El tiempo paso y mi madre día con día me mostró mas apoyo y amor, en ocasiones ella hacia bromas refiriéndose a mi como su hija, a pesar que lo decía en son de diversión me gustaba que lo hiciera por que sabia que muy dentro de su corazón me veía como tal, nuestra relación entre madre e hija aumento, y por esa misma razón ella me dio a conocer nuevas inquietudes, me expreso que ella se sentiría mucho mejor si yo fuera a terapia con alguien recomendado, alguien conocido, un psiquiatra. Yo no entendía la razón del por que, ella me explico y me dijo - Si quieres hacer tu transición se debe hacer como dios manda, se debe hacer con cuidado, pues no es un juego - Yo no estaba en todo de acuerdo ante tal respuesta, pues mi psicóloga me había ayudado a conseguir el apoyo de mi madre.A pesar de mis intentos por no cambiar de terapeuta, nada funciono, pues ella insistía en que asistiera con el psiquiatra, después de tantas discusiones yo accedí, pues a pesar de todo ella siempre me apoyo en cada problema y estuvo conmigo en cada paso difícil, pensé, ella sabrá por que hace las cosas, aunque debo de admitir que en alguno momento pensé que todo era un plan para evitar que logre mi sueño, una especie de cura falsa, pero a pesar de mis tontas ideas acepte y a las pocas semanas ya estaba hecha un cita con el psiquiatra.
Todos los sentimientos y preocupaciones regresaron pues de alguna manera era un nuevo inicio, una nueva hoja en mi vida, tenia que explicar desde un inicio todo lo que sentía y pensaba, claro contando también una gran serie de preguntas que el psiquiatra me realizo para crear un perfil de investigación. Todo era tan raro, yo no tenia una confianza total a mi nuevo terapeuta, pero con el tiempo pude mostrar mis sentimientos en casi una totalidad.

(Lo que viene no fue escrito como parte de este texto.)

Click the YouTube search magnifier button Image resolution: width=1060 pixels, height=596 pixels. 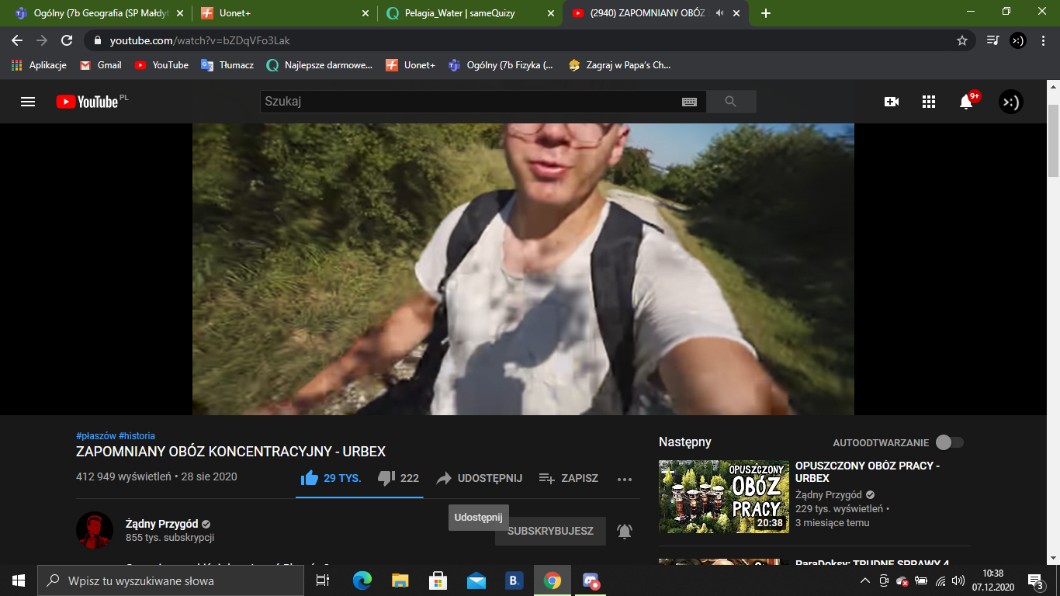[730, 102]
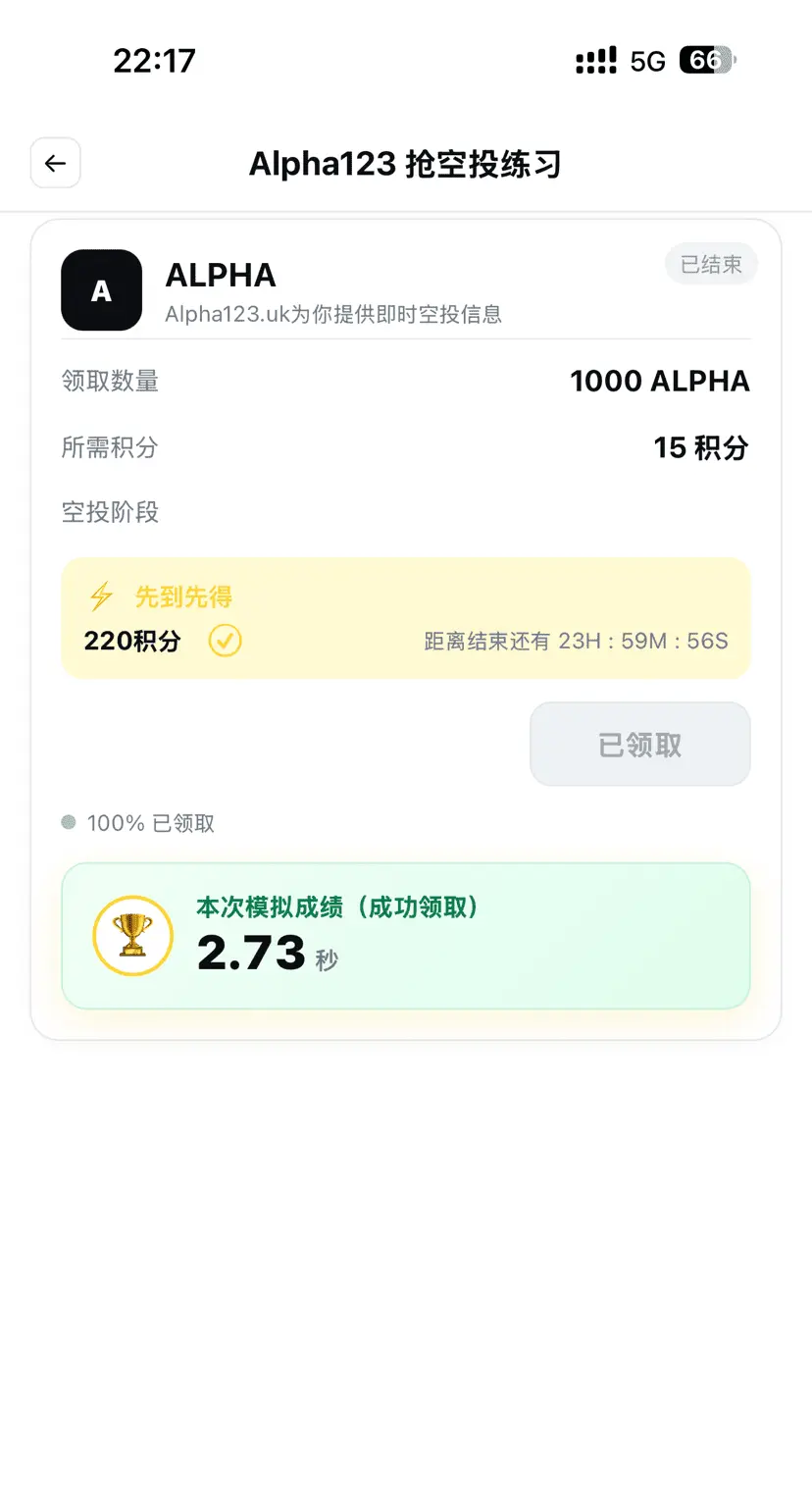Click the 2.73 秒 result score
The height and width of the screenshot is (1501, 812).
[x=268, y=953]
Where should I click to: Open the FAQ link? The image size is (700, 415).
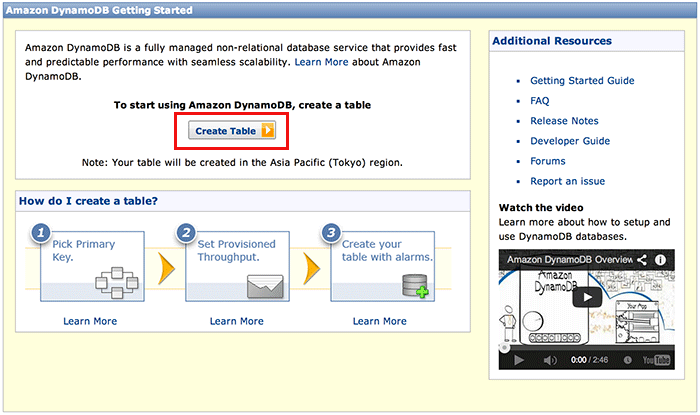pos(540,101)
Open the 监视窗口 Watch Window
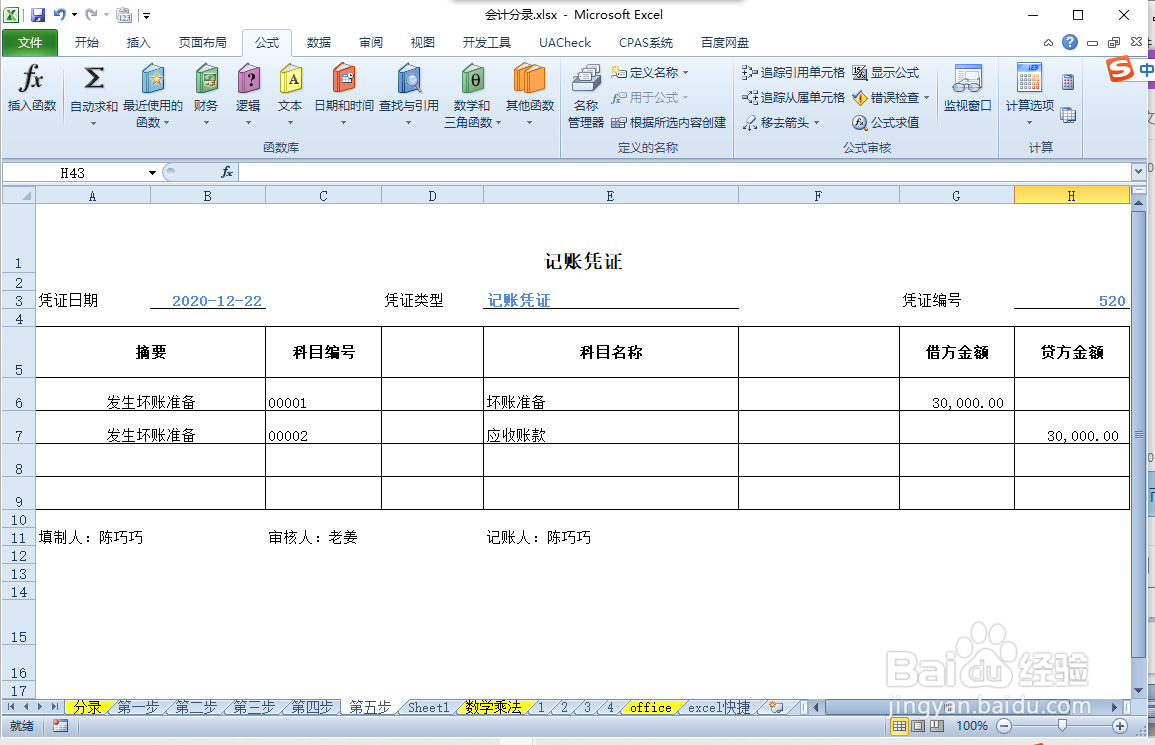 [x=966, y=95]
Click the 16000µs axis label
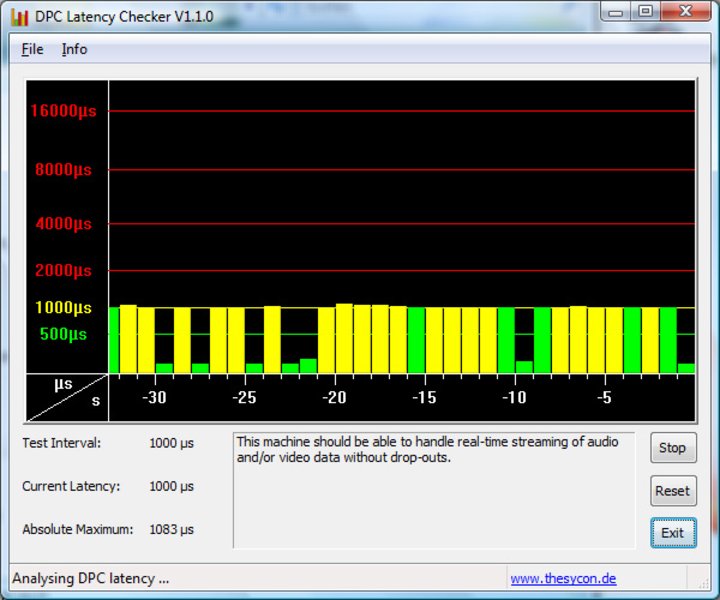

Después de casi un años y medio y de varias consultas y platicas, por fin llego un día asombroso e inesperado, pues el psiquiatra por fin me dio autorización para que pudiera ir a consulta con un endocrinólogo, y por fin tener una medicación segura y apta, no lo podía creer, si no fuera por mi tonto orgullo y no permitiera que la gente me viera llorar, una rió de lagrimas de felicidad hubieran corrido por el consultorio en aquel entonces. El psiquiatra me proporciono un documento en el cual afirmaba mi disforia de genero y ordeno una cita con el endocrinólogo en tan solo unas pocas semanas.
El tiempo pasaba tan lento, y mi desesperación por iniciar una nueva etapa en mi vida estaba al máximo, no podía hacer nada mas que esperar y con toda la inquietud y angustia vivir día tras día hasta que la fecha de la cita llegara. Y como toda fecha, esta llego y de un momento a otro me encontraba en la sala de espera con un documento en la mano que explicaba el por que de mi asistir, el tiempo era mas lento que nunca, solo esperaba a que la secretaria dijera mi nombre para pasar a la consulta, transcurrieron los minutos y en la sala de espera solo se podía escuchar el repique del reloj y el movimiento de mio pie chocando contra el piso por mera tensión. Por fin escuche mi nombre y pase a mi tan esperada cita, entre al consultorio y me senté frente a su escritorio, entregue el documento que me habían dado, ella lo vio, voltio a verme y como era de esperarse me hizo una serie de preguntas para verificar si estaba en una totalidad de acuerdo en lo que el tratamiento podría implicar, conteste pregunta tras pregunta hasta que termino dicha entrevista, la doctora me pido que me acostara en una camilla, solo para hacer una revisión, me ausculto, me observo y con un regaño ella exclamo - Si te automedicas corres el riesgo de morir por varios factores, mírate tienes suerte que no estés tan mal - Al escuchar eso pensé que todo había acabado, que no tendría remedio y dejaría por ende todos mis sueños, pasamos de nueva cuenta al escritorio para plantear la nueva receta, medicamentos y horarios, no había pasado nada malo, lo único era que se tenia que reiniciar todo el tratamiento, me sentí con una gran desilusión pues pensaba que mi sueño estaría mas cerca de cumplirse, pues por el momento solo tomaría antiandrogenos para detener el efecto de la testosterona en mi cuerpo, era el único paso posible en ese entonces.
Ni con una sonrisa, ni con una mirada de trastesa, salí del consultorio. - Espera !!! no me fue tan mal - pensé en ese momento, tenia que buscar el lado positivo, al menos ya voy por un buen camino, solo es cuestión de esperar un poco mas.